Exterior Angle of a Triangle

Exterior Angle of a Triangle

Exterior Angle of a Triangle

When a side of a triangle is produced, the angle formed outside of the triangle is called an exterior angle of the triangle. In the given figure, ABC is a triangle and ACD is an exterior angle.
exterior angle ∠ACD
The exterior angle of a triangle is always equal to the sum of two opposite interior angles of the triangle. In the above figure, exterior angle ACD is equal to the sum of two opposite interior angles ABC and BAC i.e.
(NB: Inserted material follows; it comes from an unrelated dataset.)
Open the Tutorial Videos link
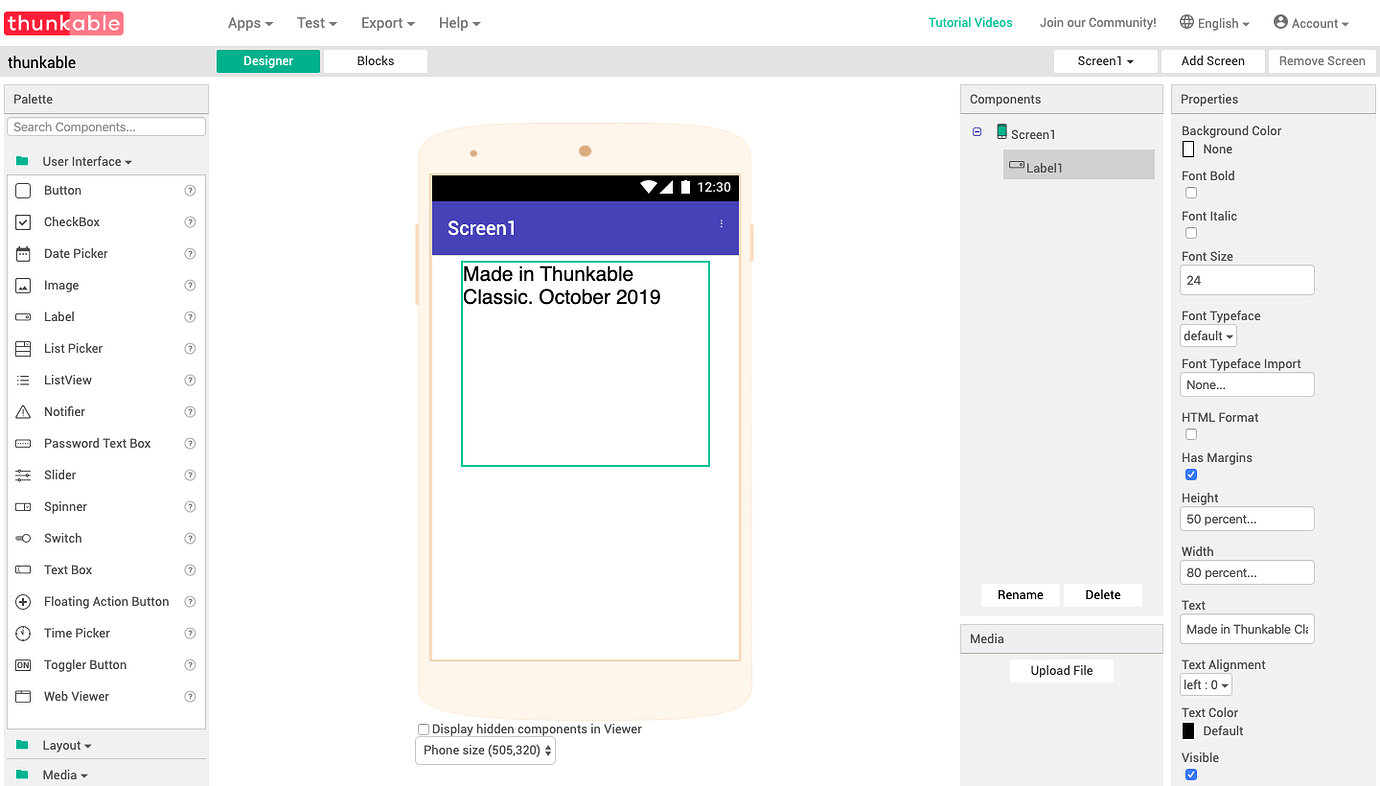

ACD = ABC + BAC.

Theoretical proof:

Given: ABC is a triangle with exterior angle ACD.
ABC is a triangle with exterior angle ∠ACD
To prove: ABC + BAC = ACD

Proof:
              Statements                                                    Reasons
1.    ABC + BAC + ACB = 180°----------> sum of angles of a Δ.
2.    ACB + ACD = 180° ---------> linear pair of angles.
3.    ABC + BAC + ACB = ACB + ACD -----> from statements 1 and 2.
4.    ABC + BAC = ACD -----> removing ACB from both sides .
                                                                                                            Proved.

Workout Examples

Example 1: Find the values of x from the given figure.
Example 1: Triangle ABC

Solution: From the figure,
                          x + 50° = 110° ----> exterior angle of a Δ is equal to the sum of opposite interior angles.
                or,     x = 110° – 50°
                            = 60°


Example 2: Find the values of x and y in the given figure.
Example 2: Triangle ABC

Solution: From the figure,
                          x = 35° + 75° ----> exterior angle of a Δ is equal to the sum of opposite interior angles.
                or,     x = 110°

                          x + y = 180° ----------> linear pair of angles.
                or,     110° + y = 180°
                or,     y = 180° – 110° 
                or,     y = 70°

                 x = 110° and y = 70°


Example 3: Find the values of a and b in the given figure.
Example 3: Triangle ABC

Solution: From the figure,
                          a = 50° ------> base angles of an isosceles Δ.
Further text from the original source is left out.